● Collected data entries
------------------------------------------------
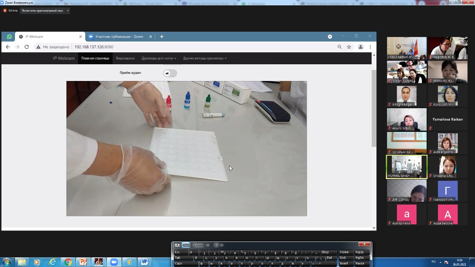
Task: Click the IP Webcam brand link
Action: click(x=64, y=58)
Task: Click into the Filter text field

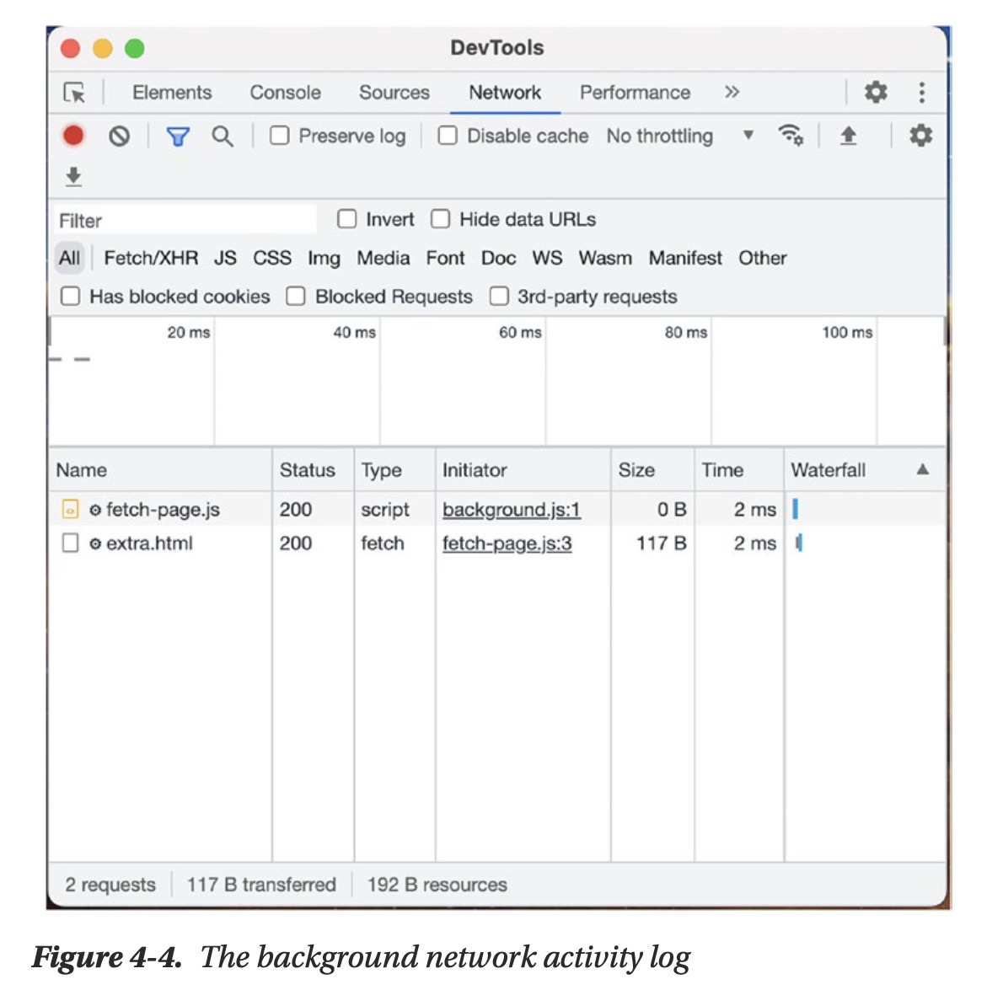Action: pyautogui.click(x=185, y=221)
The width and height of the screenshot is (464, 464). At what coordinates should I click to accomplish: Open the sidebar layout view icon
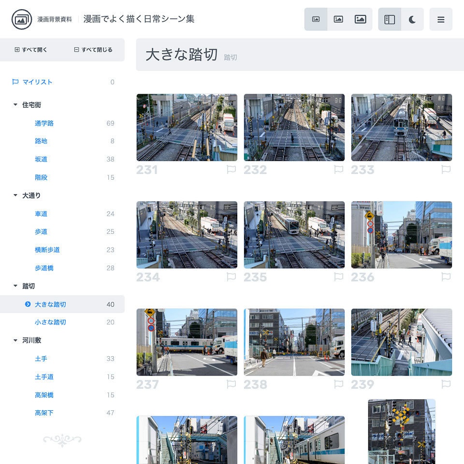point(390,19)
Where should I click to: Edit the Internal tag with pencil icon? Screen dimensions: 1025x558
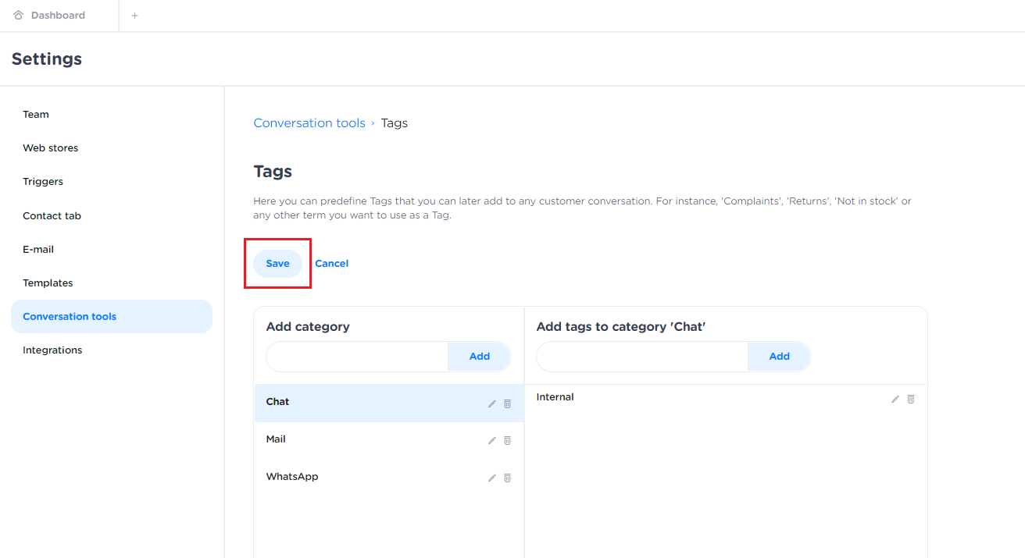pyautogui.click(x=895, y=399)
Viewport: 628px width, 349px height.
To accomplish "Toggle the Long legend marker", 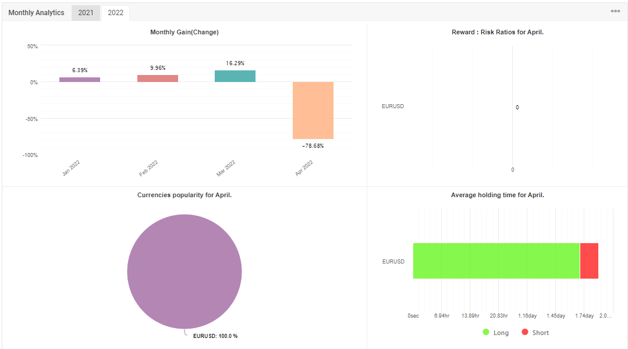I will pyautogui.click(x=496, y=332).
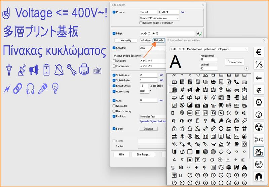Check the Rechtsbündig option
The image size is (269, 187).
[114, 111]
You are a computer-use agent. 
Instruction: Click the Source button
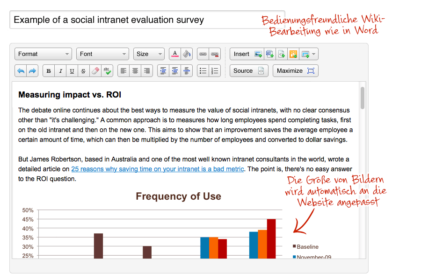pyautogui.click(x=249, y=71)
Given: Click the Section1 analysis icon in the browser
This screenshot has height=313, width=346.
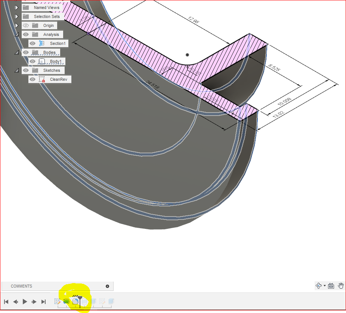Looking at the screenshot, I should point(42,43).
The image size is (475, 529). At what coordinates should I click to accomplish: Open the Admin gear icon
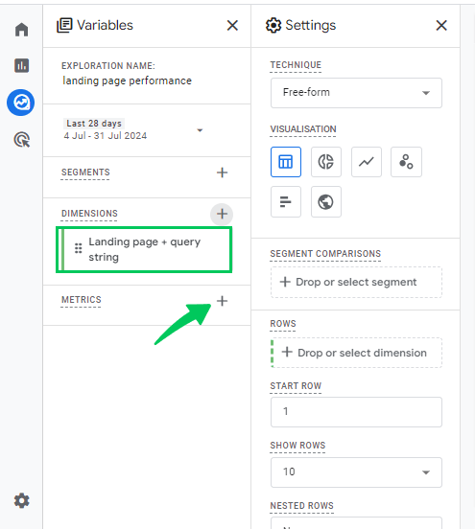click(x=22, y=500)
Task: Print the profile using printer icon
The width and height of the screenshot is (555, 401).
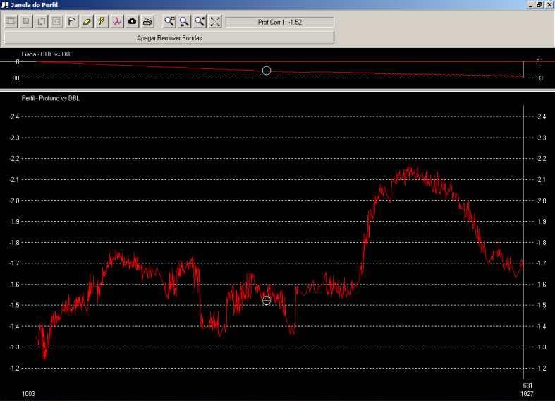Action: click(x=147, y=22)
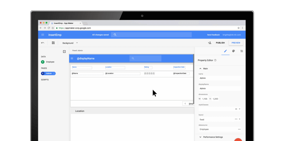Open the widgets grid icon in toolbar
This screenshot has width=282, height=141.
(x=53, y=43)
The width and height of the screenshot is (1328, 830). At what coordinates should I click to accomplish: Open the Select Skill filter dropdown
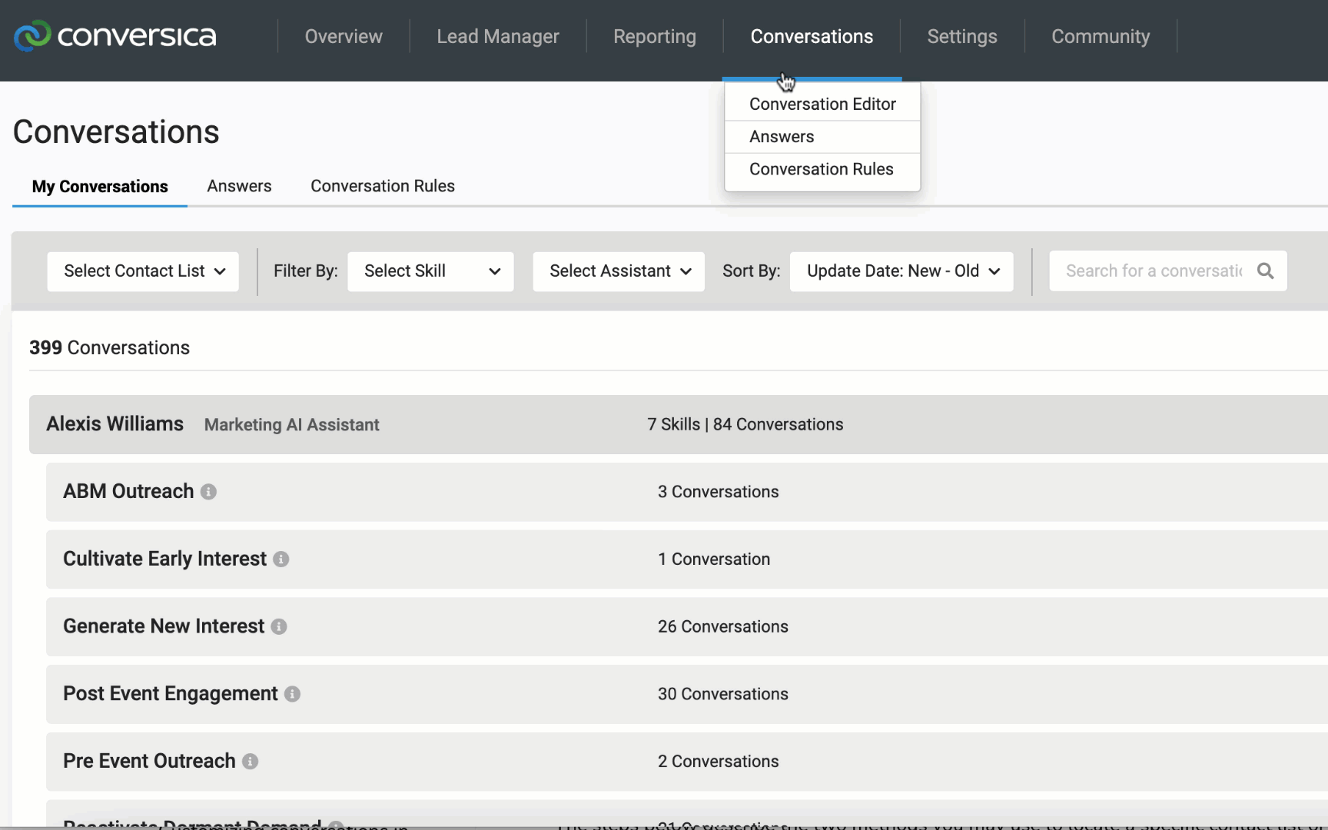[x=430, y=271]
------------------------------------------------
● PROBLEM DETAILS
Copy nothing outside the span: please output the lines from the one with "The width and height of the screenshot is (1328, 830)." through the end of the entries above, and skip the pictures.

● ANSWER FOR THE TASK
The width and height of the screenshot is (1328, 830). At what coordinates should I click to accomplish: Open the Select Skill filter dropdown
[x=430, y=271]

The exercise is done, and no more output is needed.